Norwegian Study of Persistent Atrial Fibrillation Treatment: Cryoballoon Versus Radiofrequency Catheter Ablation (NO PERS-AF)

Haukeland University Hospital

Status

Completed

Conditions

Persistent Atrial Fibrillation

Treatments

Procedure: Pulmonary vein isolation with cryoballoon catheter.

Procedure: Pulmonary vein isolation with radiofrequency ablation.

Study type

Interventional

Funder types

Other

Identifiers

NCT03008811

2016/27

Details and patient eligibility

About

This study will compare efficacy and safety of pulmonary vein isolation using a cryoballoon catheter versus a radiofrequency ablation with a contact force sensing catheter for treatment of patients with persistent or longstanding persistent atrial fibrillation.

Full description

The purpose of this randomized clinical trial is to compare the efficacy and safety of pulmonary vein isolation with either the second generation cryoballoon (Arctic Front Advance™) or a radiofrequency ablation technique with an irrigated ablation catheter (TactiCath™ Quartz) . A total of 128 patients with persistent or longstanding persistent atrial fibrillation will be randomized for either radiofrequency or cryoballoon ablation treatment.
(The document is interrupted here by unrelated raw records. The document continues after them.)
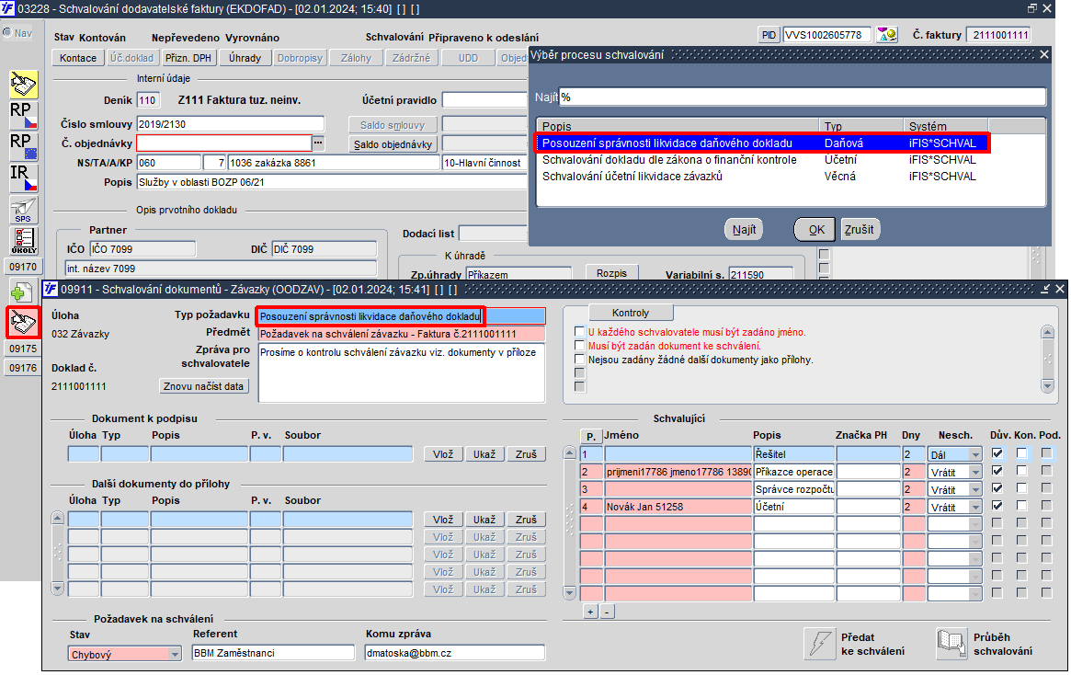Open Vrátit dropdown for Účetní row
This screenshot has height=675, width=1071.
975,508
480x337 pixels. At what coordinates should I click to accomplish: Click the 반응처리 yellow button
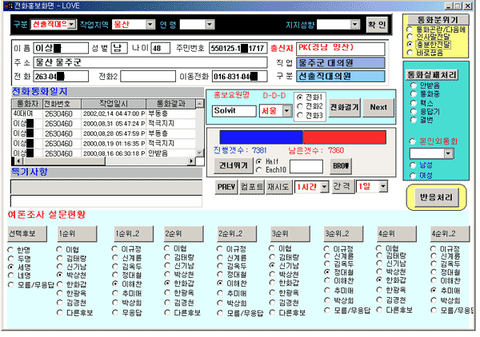438,196
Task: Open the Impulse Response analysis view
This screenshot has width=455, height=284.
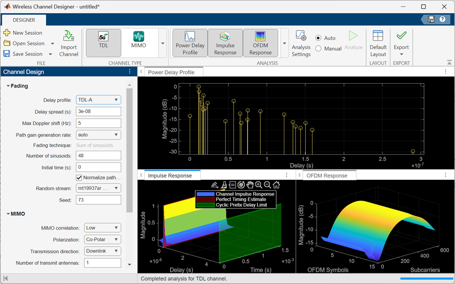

With both techniques, pulmonary vein isolation will be performed and confirmed by a circular mapping catheter. The primary endpoint is freedom of any atrial arrhythmia recurrence at 12 months.Treatment success will be evaluated by using 12-lead electrocardiography and 7-day Holter recording.

Enrollment

101 patients

Sex

All

Ages

18 to 75 years old

Volunteers

No Healthy Volunteers

Inclusion criteria

Patients plan to undergo pulmonary vein isolation as the first procedure for symptomatic persistent atrial fibrillation (>7 days) and longstanding persistent atrial fibrillation (> 12 months, but ≤ 3 years) who are refractory to at least one class I or class III antiarrhythmic drug and required at least one electrical or pharmacologic cardioversion.
Subject is at least 18 and ≤ 75 years old.
Subject is able and willing to give informed consent.

Exclusion criteria

Subject has paroxysmal atrial fibrillation (< 7days) or persistent atrial fibrillation with duration > 3 years.
Subject has any previous left atrial ablation procedure or surgery, including pulmonary vein isolation.
Subject has presence of an intracavitary thrombus.
Subject has uncontrolled heart failure.
Subject has severe valvular disease.
Subject has the left atrial diameter > 60 mm confirmed by echocardiography.
Subject has contraindications to systemic anticoagulation with heparin or oral anticoagulants.
Subject has known cryoglobulinaemia.
Subject has severe renal dysfunction.
Subject who is or may potentially be pregnant.
Subject has unstable angina pectoris.
Subject has history of previous myocardial infarction or percutaneous intervention during the last three months.
Subject has chronic obstructive pulmonary disease with detected pulmonary hypertension.